Колонны сечевиков вливались на площадь. Шли четверками. С обеих сторон нажимали люди, бежали дети, путались в ногах собаки. Впереди шел гуцульский оркестр. Все в белых сорочках, в расшитых киптариках, с топориками за поясом, все повязаны через плечо малиновыми лентами. С длинными трембитами в руках они казались сидевшему на дереве мальчику необыкновенными героями из неведомых счастливых стран. И он, убаюканный голубизной неба, шумом толпы и этими невиданными людьми, мечтал о том удивительном крае, откуда они пришли.
За гуцульским оркестром шли спортивные отряды сечевиков. Каждый отряд был одет по-особенному, смотря по тому, из какой местности прибыли сечевики. Прошла колонна девушек в тяжелых сапогах и белых, вышитых на одинаковый манер сорочках, обтянутых в поясе красными запасками. Гладко причесанные их головы поблескивали на солнце. А груди — в монистах, сверкающие бусинами, крестиками, привязанными на розовых ленточках, — пробуждали в Леньке незнакомую истому, от которой ему становилось стыдно.

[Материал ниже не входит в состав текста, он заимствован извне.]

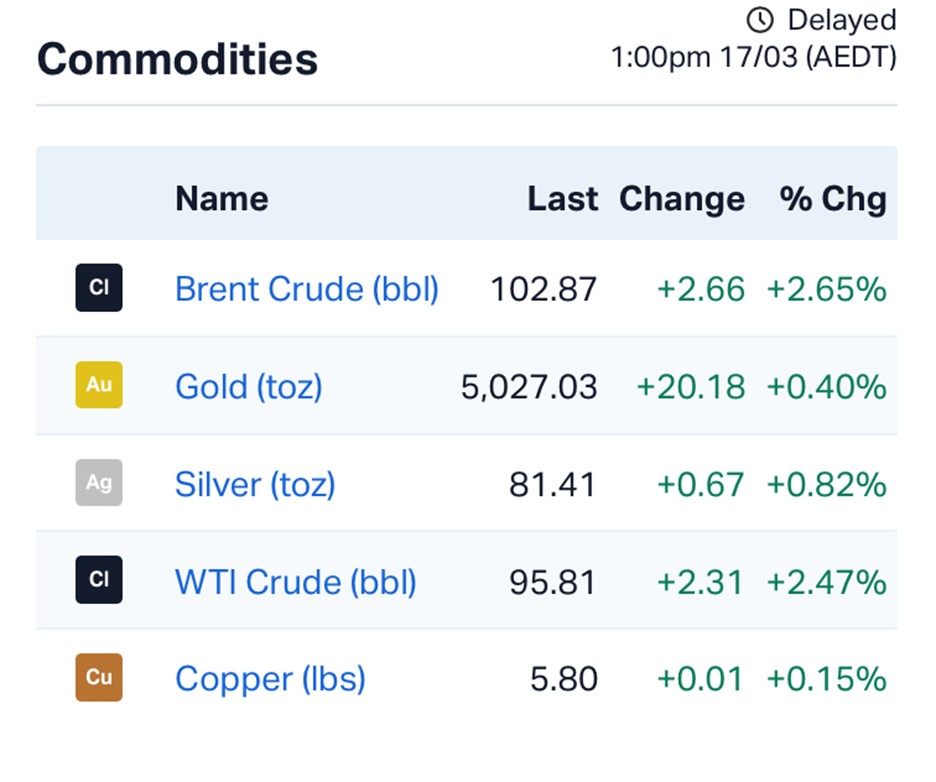
Task: Click the Change column header
Action: [682, 198]
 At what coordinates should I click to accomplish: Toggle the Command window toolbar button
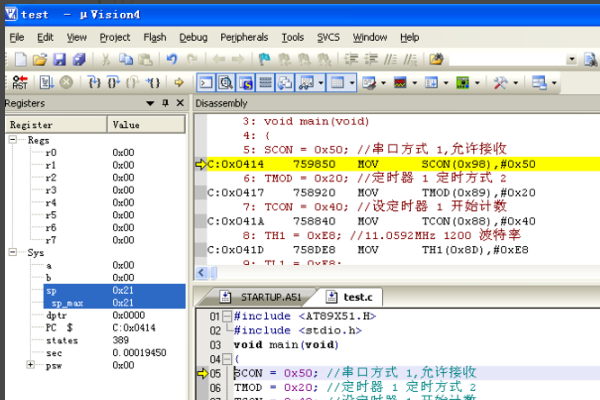[207, 83]
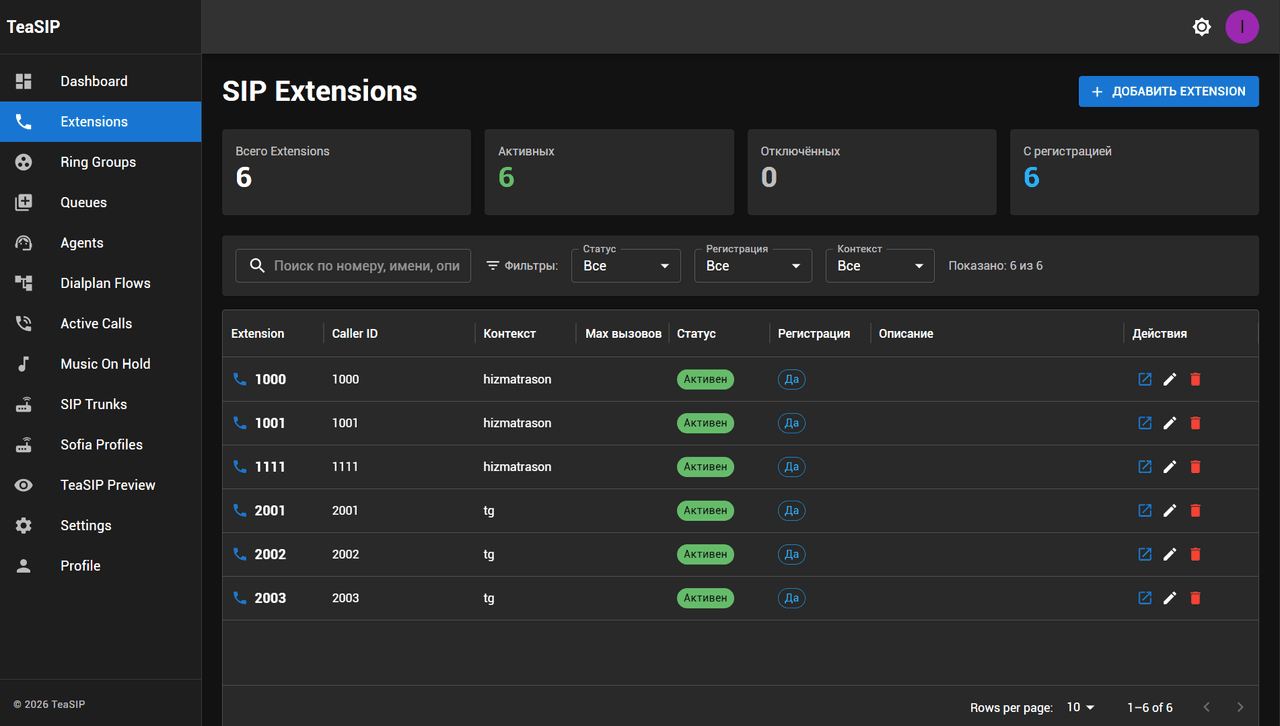Change the rows per page selector
The width and height of the screenshot is (1280, 726).
pos(1080,707)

Все отряды выстроились, окружили площадь там, где была трибуна, которую Ленько назвал крыльцом. На ней стояли паны. Когда сечевики собрались в круг, паны начали говорить речи. Из всех слов, что долетали, Ленько только и мог разобрать: «Украина! Украина!»
И потому, что все вокруг было так расцвечено, играла музыка и пели сечевики, с этого момента Украина для него приобрела особенное значение.
Хотелось разобрать, что говорили, но слова не долетали. Когда паны наговорились, сечевики двинулись на середину площади и стали маршировать. Размахивая топориками и лентами, они выделывали разные коленца, и от этого у Ленька язык застрял между зубами и подрагивал в такт с топориками.
Под вечер, когда солнце стало садиться за каменные дома, оно показалось вдруг Леньку караваем и даже запахло свежим хлебом, а когда совсем зашло, так захотелось есть, что от голода мальчик почувствовал себя тоненькой кишкой, повисшей на дереве. Он устал от песен, духоты, движения и гомона толпы, губы запеклись, а голова теперь была пустая, как котел. Ленько больше ничего не видел, не слышал, а одного хотел — домой. И надо это поскорее сделать, пока не стемнело. Наверняка из города будут возвращаться возы, можно будет прицепиться к какому-нибудь и доехать.
Когда уже слезал с дерева, высокий пан, стоявший на трибуне, что-то объявил, после чего сечевики перестали маршировать, а люди заволновались. Но Ленько уже не интересовало, что такое могло статься, — слишком чувствовал он свои кишки: они, наверно, все послипались и не давали покоя. Хотелось одного — поскорее быть в своей хате.
Уже совсем стемнело, когда, заполучив несколько пылких поцелуев ремня, Ленько сидел в углу возле двери и вместе со слезами глотал рисовую похлебку.
— Я тебе покажу Львов, праздники и марши. Я тебе покажу, как бегать. А я все работай на вас!
Эту ременную припарку устроила ему Текля, она всегда была тихой, но если гневалась, то гневалась всерьез.
В хату вошел отец. Текля, садясь к машинке, пожаловалась:
— Тату, Ленько только сейчас вернулся из Львова. Такой большой уже стал, а ничего не делает.
Но Ленько, перебивая Теклю, начал:
— А там так ладно пели, играли и говорили про Украину.
На Украину Ленько нажимал больше всего, знал, что отец любит слушать об этом, и надеялся, что таким способом можно будет избежать наказания. И верно, отец ничего ему не сделал, только хмурый, как никогда, подошел к лавке, сел и сказал:
— Вот, дети, война будет! Не ссорьтесь и не деритесь больше.
И в ту минуту, как он это говорил, в хату вбежала соседка Маргоха и сказала, захлебываясь:
— Езус-Мария! То ж Фердинанда убили. Весь город в черном трауре, а наш светлейший цисарь еще в чернейшем.
Текля выпустила из рук ножницы и выбежала из хаты, а за нею, не доев похлебки, выбежал и Ленько.
Между кучками людей из уст в уста перелетало: и сколько пуль прошло через Фердинанда, и какое последнее слово было на его губах, и как император с горя заперся один в хате, а министры стоят под дверью и не знают, как добраться до него, чтобы не повесился. Слова летали, вырывая местечко из будничной жизни, и Ленько ходил, переполненный каким-то особенным настроением. Его поразил образ человека, убившего Фердинанда.